Haunted by this debt of honour, contracted to please you, I went lately to see a learned old friend of mine, a venerable Benedictine—better than a well of science; an ocean of indulgence—to whom I exposed my foolish enterprise of the Glove and the Mitten.

Ah, my friend, I only wish you could have seen him all at once leap from his seat, look at me with compassion, examine me profoundly with his eye, and murmur three times in a tone of ineffable astonishment and sadness, as though he believed me mad—

“The Glove!—the Glove!!—the Glove!!!—

“ . . . And so it is the Glove,” he went on, when he had become a little calmer, “it is the history of this offensive and defensive ornament, of this object so complex, of which the origin is so obscure and so troublesome, it is a monograph of the Glove that you desire to write! . . . My dear child, allow me to believe that you have not reflected on what you have engaged yourself to do, let me think that you have brought more lightness than reason to the conception of this enterprise. The Glove!—Why, with the history of the Shoe, it is the most formidable work that a learned man could dare to dream of executing. Look,” he sighed, dragging forth a voluminous manuscript, “in the Bibliography of Words, a colossal work, which I have commenced, but, alas! shall never end, I see at the word GLOVE more than fifteen hundred different works, Latin, Greek, Italian, German, Spanish, English, and French, which treat of this matter, and even this is but the rudest sketch. We must consider the use of the Glove amongst the ancient Hebrews, the Babylonians, the Armenians, the Syrians, the Phœnicians, the Sidonians, the Parthians, the Lydians, the Persians, the Greeks, the Romans, &c.

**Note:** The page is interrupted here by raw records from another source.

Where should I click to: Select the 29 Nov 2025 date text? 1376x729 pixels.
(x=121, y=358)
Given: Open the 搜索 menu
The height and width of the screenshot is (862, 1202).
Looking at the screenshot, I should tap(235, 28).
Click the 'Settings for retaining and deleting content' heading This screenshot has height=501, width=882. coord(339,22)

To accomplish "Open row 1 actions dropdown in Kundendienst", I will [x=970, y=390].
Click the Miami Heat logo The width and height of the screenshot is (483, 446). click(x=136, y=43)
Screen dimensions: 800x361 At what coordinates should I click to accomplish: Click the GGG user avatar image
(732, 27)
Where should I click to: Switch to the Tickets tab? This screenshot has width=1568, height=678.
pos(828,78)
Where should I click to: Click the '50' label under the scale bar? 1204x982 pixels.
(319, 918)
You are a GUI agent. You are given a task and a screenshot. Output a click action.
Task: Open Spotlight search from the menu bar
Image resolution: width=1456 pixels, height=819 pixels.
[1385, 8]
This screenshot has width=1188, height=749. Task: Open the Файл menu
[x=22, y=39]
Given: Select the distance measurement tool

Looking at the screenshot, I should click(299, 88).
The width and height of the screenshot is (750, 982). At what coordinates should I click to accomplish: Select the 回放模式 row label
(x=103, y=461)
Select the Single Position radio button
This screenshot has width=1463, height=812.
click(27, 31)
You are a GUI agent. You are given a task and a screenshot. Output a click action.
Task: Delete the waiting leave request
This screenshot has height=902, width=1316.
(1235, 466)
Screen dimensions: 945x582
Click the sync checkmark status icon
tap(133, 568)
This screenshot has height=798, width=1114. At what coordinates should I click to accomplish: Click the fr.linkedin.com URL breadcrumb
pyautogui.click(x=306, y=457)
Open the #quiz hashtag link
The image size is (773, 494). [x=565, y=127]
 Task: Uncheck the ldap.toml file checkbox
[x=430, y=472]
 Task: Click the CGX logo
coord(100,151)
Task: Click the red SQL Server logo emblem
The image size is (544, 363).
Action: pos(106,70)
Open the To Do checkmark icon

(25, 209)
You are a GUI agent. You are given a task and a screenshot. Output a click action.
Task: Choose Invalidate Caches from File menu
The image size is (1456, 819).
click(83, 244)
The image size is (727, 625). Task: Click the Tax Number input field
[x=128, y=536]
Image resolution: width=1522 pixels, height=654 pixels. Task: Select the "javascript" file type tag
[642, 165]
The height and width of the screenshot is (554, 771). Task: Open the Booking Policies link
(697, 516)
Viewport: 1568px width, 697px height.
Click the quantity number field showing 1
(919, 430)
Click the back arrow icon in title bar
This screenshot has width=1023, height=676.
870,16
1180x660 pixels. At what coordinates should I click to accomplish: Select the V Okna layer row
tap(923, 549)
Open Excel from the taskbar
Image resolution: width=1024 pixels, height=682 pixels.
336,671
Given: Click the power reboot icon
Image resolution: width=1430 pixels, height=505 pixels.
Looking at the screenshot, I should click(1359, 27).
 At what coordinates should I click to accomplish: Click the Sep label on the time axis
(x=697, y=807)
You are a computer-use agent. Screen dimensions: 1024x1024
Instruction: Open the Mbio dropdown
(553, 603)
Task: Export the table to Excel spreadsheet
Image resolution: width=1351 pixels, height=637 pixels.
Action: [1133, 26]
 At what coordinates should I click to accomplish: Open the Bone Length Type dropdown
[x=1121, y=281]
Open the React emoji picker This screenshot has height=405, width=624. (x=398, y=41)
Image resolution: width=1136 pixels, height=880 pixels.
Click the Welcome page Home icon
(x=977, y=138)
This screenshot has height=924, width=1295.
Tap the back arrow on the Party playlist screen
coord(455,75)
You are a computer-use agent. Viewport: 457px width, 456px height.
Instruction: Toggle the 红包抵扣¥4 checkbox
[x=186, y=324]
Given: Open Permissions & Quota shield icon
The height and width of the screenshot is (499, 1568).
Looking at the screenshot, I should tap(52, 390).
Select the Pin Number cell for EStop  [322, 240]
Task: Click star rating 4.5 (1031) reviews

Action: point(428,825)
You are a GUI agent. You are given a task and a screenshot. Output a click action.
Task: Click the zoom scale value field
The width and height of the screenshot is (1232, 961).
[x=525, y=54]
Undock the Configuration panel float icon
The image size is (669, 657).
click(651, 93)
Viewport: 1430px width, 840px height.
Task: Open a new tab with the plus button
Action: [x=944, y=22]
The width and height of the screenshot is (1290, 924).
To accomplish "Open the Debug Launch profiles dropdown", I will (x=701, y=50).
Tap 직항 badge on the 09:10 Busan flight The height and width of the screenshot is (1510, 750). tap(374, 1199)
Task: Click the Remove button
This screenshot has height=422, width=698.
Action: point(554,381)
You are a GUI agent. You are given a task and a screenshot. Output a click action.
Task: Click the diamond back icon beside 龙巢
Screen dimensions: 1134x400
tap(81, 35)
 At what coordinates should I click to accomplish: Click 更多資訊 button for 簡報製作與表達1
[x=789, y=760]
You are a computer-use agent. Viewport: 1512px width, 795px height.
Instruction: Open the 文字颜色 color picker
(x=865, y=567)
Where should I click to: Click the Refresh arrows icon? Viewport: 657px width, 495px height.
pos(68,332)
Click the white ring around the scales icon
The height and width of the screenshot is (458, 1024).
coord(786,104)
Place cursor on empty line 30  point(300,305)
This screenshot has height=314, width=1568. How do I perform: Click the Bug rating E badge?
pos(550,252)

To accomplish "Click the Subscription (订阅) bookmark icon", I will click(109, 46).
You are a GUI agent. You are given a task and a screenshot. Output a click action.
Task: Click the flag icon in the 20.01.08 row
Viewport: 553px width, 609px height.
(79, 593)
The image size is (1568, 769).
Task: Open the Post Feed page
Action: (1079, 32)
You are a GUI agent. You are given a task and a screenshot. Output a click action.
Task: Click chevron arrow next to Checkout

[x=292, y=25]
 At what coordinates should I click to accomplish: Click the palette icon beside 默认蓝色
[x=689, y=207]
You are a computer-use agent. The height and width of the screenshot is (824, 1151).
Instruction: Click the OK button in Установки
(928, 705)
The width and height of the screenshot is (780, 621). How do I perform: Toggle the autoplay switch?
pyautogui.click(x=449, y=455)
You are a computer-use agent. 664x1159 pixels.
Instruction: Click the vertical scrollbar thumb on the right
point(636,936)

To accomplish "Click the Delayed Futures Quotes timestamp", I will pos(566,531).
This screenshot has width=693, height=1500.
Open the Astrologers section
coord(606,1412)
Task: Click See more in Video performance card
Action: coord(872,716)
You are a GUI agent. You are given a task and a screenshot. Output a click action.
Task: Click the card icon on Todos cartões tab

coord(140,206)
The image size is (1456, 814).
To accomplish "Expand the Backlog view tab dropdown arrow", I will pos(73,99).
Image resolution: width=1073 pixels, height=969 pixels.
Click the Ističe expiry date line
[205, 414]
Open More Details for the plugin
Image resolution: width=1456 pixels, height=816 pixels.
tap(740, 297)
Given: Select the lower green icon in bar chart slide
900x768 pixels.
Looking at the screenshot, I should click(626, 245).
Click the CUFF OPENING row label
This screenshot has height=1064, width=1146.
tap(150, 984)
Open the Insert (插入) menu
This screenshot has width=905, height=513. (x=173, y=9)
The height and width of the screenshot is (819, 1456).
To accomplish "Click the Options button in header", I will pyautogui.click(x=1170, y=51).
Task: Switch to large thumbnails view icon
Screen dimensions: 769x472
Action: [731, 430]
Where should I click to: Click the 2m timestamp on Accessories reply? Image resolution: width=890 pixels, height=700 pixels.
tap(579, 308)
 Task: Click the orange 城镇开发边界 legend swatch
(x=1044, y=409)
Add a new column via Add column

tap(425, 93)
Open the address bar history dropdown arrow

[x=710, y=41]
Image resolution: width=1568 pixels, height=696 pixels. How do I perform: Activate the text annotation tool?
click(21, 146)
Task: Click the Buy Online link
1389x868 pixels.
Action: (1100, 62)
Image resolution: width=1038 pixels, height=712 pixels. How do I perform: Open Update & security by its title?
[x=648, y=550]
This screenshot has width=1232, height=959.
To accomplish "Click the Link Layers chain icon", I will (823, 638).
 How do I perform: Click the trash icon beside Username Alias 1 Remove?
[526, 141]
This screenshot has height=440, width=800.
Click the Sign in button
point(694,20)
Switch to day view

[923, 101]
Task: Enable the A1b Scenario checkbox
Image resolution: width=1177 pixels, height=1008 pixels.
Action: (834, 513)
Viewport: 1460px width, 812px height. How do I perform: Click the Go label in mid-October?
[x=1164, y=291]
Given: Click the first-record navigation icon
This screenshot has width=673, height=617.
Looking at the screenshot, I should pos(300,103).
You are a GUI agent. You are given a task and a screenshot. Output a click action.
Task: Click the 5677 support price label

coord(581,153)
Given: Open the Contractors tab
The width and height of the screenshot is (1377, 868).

“It would be necessary to divide the work into different Books, subdivided into innumerable Chapters; thus for the etymology alone of the word Glove, in the different dialects, must be reserved a long notice of comparative philology; it would be necessary to determine if the Glove which was used by the young nude girls, who wrestled together in Lacedæmon, after Lycurgus had installed there his Lyceums and public games—if this Glove, I say, ought to be classed among the fighting mufflers or the leathern gauntlets—and how many matters besides!” And my dear old friend became still more and more excited, ever widening the question, as if, it seemed to me, it were a case of establishing a complete Encyclopedia. Diderot and d’Alembert would have grown pale before that imperturbable science, which showed mountains of folios to be cleared away, and unknown precipices to be sounded.